Then again, I also use Vim as an IDE. But so do a lot of folks here.

------
mtve
for those who are still prefer documents over video, pdf slides are at
[https://github.com/CppCon/CppCon2016/tree/master/Tutorials/G...](https://github.com/CppCon/CppCon2016/tree/master/Tutorials/GDB%20-%20a%20lot%20more%20than%20you%20realized)

------
xvilka
radare2 recently added reversible debugging feature too:
[https://radare.gitbooks.io/radare2book/content/debugger/revd...](https://radare.gitbooks.io/radare2book/content/debugger/revdebug.html)

Note, that you will need version from git, but anyway, new release of radare2
will be ready in less than a couple weeks.

------
0xcde4c3db
The "flipping back and forth" that he seems so impressed with, combined with
the arcane key bindings (I know they're Emacs-inspired, but that's little help
when the navigation model doesn't actually work like Emacs windows/buffers),
is why I dropped TUI pretty quickly. Besides, I have 3 1080p monitors; a UI
designed for a VT220 is not the best use of that setup.

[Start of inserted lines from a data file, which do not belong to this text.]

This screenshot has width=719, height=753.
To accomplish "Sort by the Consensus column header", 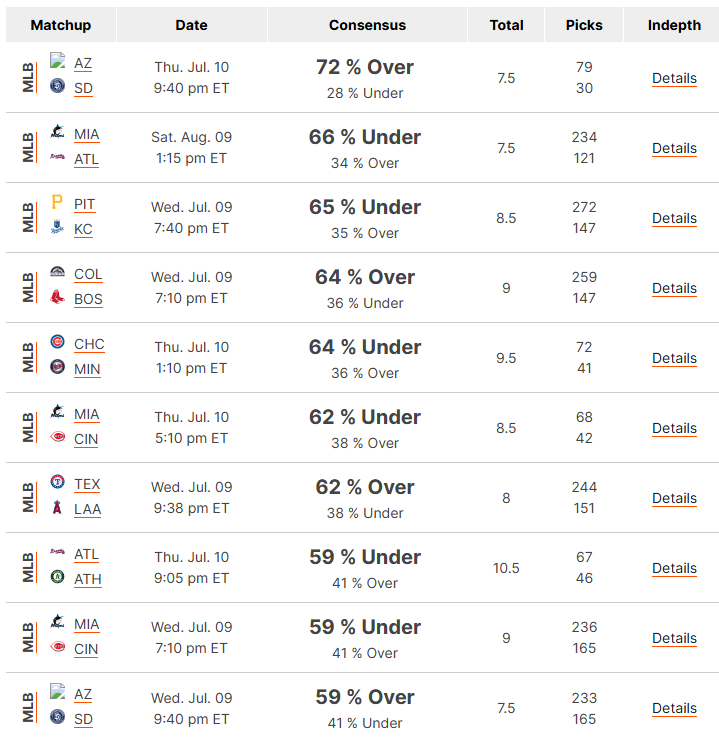I will click(x=367, y=25).
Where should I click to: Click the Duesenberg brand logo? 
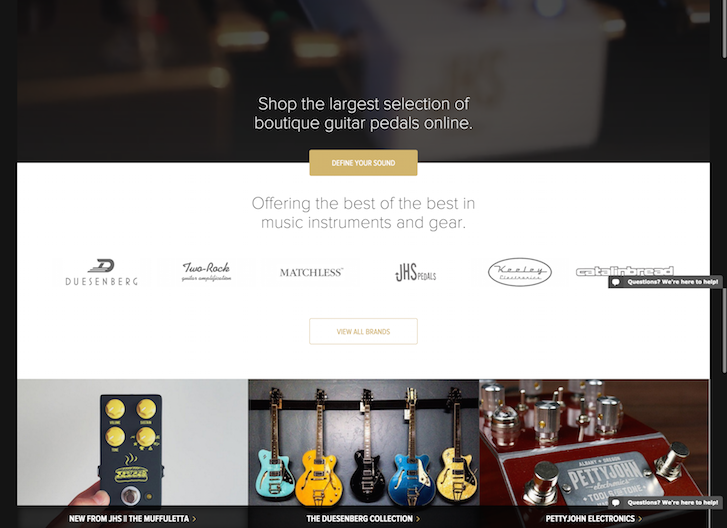click(x=102, y=272)
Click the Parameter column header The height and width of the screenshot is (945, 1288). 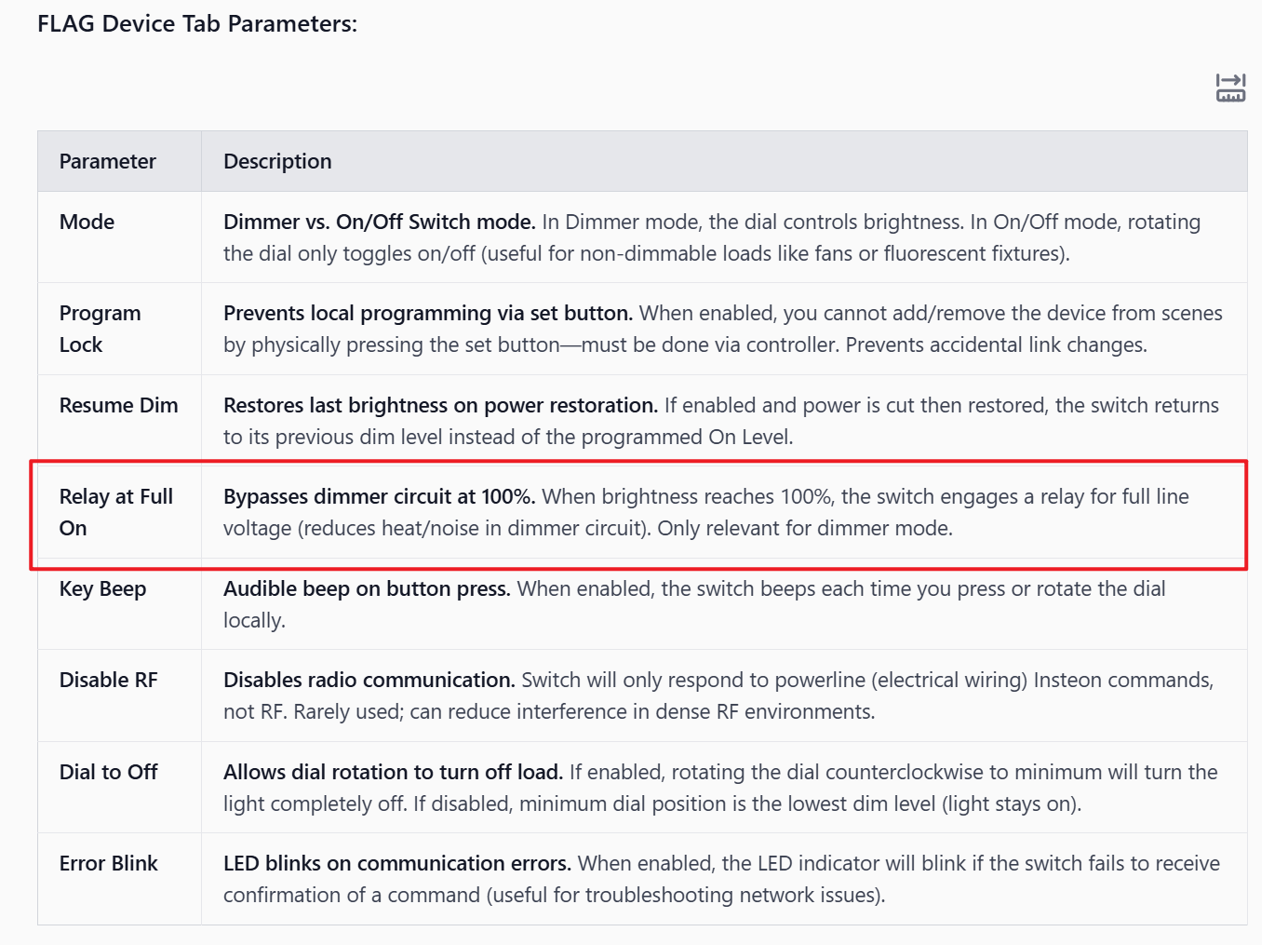(108, 161)
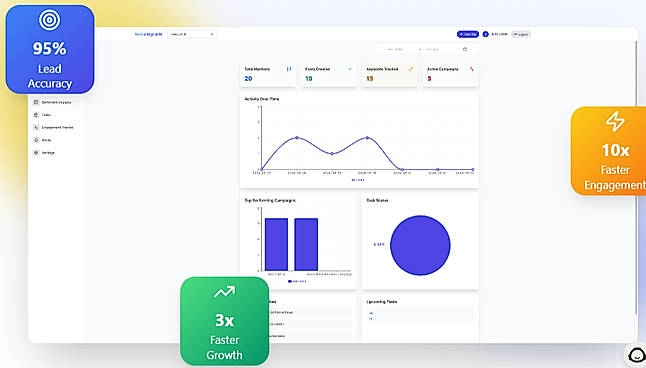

It also doesn't help that I've never gotten gdbserver to actually work
reliably on my embedded Linux targets (which, to be fair, are not
Cortex-A/Apple/Qualcomm chips, so probably being tested by ~nobody). I'd
understand if some operations aren't supported due to missing debug hardware
or emulation magic, but stuff tends to just start mysteriously breaking (e.g.
not stopping on breakpoints, hanging when trying to print memory, crashing on
resume/step, etc.).

------
abbeyj
If don't like the Ctrl-X,A shortcut to get into TUI mode there is a command
line option (--tui) to get GDB to start up in TUI mode. I find that a lot
easier to remember.

I think cgdb ([https://cgdb.github.io/](https://cgdb.github.io/)) is even
better than TUI mode though. Some nice things that it has that TUI mode
doesn't:

\- Colorization of the source code window

\- The terminal display doesn't get confused when the debugged program prints
to stdout

\- You can still use the up and down arrow keys for moving through your
command history and don't have to resort to Ctrl-P and Ctrl-N. Scrolling the
source code window also uses the up and down arrow keys but you have to switch
the "focus" to the source code window first.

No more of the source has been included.